§ **Exercise objective**
Copy out the rows below verbatim, starting with the line that contains "The height and width of the screenshot is (401, 538)." and continuing through the end of the rows.

§ **Given data**
::::

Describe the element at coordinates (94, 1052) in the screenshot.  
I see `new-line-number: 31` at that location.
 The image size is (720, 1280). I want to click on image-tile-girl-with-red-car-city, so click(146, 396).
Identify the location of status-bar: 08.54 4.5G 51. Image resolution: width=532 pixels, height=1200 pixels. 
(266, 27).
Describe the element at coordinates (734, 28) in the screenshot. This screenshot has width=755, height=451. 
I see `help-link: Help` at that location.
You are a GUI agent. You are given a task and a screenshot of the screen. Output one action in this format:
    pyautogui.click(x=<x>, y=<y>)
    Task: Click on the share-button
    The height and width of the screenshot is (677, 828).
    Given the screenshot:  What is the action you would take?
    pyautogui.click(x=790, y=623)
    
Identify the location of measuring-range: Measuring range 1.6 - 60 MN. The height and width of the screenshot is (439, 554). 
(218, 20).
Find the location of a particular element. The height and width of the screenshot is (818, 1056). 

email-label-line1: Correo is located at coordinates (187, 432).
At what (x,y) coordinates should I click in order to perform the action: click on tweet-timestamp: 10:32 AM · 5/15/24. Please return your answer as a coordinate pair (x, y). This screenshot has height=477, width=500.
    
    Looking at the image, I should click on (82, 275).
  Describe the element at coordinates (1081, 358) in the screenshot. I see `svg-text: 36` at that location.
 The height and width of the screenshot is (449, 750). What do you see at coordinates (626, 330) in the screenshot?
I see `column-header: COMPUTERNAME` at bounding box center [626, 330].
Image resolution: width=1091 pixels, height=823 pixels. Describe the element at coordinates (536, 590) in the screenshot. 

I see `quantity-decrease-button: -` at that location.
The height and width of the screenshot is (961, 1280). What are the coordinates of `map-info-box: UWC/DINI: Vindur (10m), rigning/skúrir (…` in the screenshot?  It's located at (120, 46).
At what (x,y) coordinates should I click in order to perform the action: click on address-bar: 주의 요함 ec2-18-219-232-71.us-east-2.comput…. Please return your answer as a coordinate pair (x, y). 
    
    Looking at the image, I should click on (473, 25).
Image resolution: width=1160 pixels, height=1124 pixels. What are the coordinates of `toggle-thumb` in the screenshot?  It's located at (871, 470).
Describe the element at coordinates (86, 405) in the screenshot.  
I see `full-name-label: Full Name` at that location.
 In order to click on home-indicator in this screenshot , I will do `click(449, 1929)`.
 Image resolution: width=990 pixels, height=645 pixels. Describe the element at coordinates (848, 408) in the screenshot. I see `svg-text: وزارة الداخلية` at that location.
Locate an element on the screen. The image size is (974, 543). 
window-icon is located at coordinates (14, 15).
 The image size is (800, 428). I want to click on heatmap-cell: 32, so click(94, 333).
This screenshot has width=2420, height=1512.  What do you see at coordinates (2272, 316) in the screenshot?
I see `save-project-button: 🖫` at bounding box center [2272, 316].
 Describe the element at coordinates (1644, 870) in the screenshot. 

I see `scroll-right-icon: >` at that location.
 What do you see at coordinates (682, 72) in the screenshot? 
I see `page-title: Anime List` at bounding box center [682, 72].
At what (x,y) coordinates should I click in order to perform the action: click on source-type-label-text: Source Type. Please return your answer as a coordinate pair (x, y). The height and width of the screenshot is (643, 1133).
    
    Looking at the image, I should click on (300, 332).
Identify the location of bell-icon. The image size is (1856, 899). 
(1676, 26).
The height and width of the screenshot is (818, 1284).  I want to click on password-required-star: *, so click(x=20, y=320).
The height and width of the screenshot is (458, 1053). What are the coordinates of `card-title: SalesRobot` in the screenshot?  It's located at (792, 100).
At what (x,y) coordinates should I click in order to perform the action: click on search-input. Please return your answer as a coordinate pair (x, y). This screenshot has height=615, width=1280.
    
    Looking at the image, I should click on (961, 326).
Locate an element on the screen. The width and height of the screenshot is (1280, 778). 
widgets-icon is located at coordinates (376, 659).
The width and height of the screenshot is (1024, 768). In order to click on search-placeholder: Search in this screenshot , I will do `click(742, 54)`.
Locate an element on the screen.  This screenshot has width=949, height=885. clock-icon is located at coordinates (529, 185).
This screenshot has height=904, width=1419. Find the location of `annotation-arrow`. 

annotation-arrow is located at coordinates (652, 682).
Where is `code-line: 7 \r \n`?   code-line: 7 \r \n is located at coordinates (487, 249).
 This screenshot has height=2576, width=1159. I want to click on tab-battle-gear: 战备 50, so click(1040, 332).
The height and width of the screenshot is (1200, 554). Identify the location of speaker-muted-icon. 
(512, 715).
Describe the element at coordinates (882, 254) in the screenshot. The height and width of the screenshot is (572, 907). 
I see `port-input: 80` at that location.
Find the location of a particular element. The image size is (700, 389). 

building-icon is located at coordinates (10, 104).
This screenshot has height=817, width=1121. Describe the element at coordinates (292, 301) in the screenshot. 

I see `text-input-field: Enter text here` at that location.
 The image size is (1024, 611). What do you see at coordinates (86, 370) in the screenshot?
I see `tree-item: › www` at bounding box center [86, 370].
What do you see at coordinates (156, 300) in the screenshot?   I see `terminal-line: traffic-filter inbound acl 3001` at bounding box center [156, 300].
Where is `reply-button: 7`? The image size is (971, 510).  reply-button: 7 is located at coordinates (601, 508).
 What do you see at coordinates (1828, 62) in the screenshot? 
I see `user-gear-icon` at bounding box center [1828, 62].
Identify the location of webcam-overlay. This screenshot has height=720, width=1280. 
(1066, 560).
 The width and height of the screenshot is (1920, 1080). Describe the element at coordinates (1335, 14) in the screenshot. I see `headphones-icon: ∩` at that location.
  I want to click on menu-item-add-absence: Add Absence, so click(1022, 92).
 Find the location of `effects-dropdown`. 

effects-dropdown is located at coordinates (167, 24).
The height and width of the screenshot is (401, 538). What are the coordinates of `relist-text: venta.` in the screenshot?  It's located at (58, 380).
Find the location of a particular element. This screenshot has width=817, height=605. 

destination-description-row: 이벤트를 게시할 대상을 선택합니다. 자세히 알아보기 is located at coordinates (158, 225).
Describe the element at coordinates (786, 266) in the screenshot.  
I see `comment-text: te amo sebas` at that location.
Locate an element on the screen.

::::

§ **Task solution**
The height and width of the screenshot is (401, 538). What are the coordinates of `relist-text: venta.` in the screenshot?  It's located at (58, 380).
Find the location of a particular element. This screenshot has width=817, height=605. 

destination-description-row: 이벤트를 게시할 대상을 선택합니다. 자세히 알아보기 is located at coordinates (158, 225).
Describe the element at coordinates (786, 266) in the screenshot.  
I see `comment-text: te amo sebas` at that location.
Locate an element on the screen.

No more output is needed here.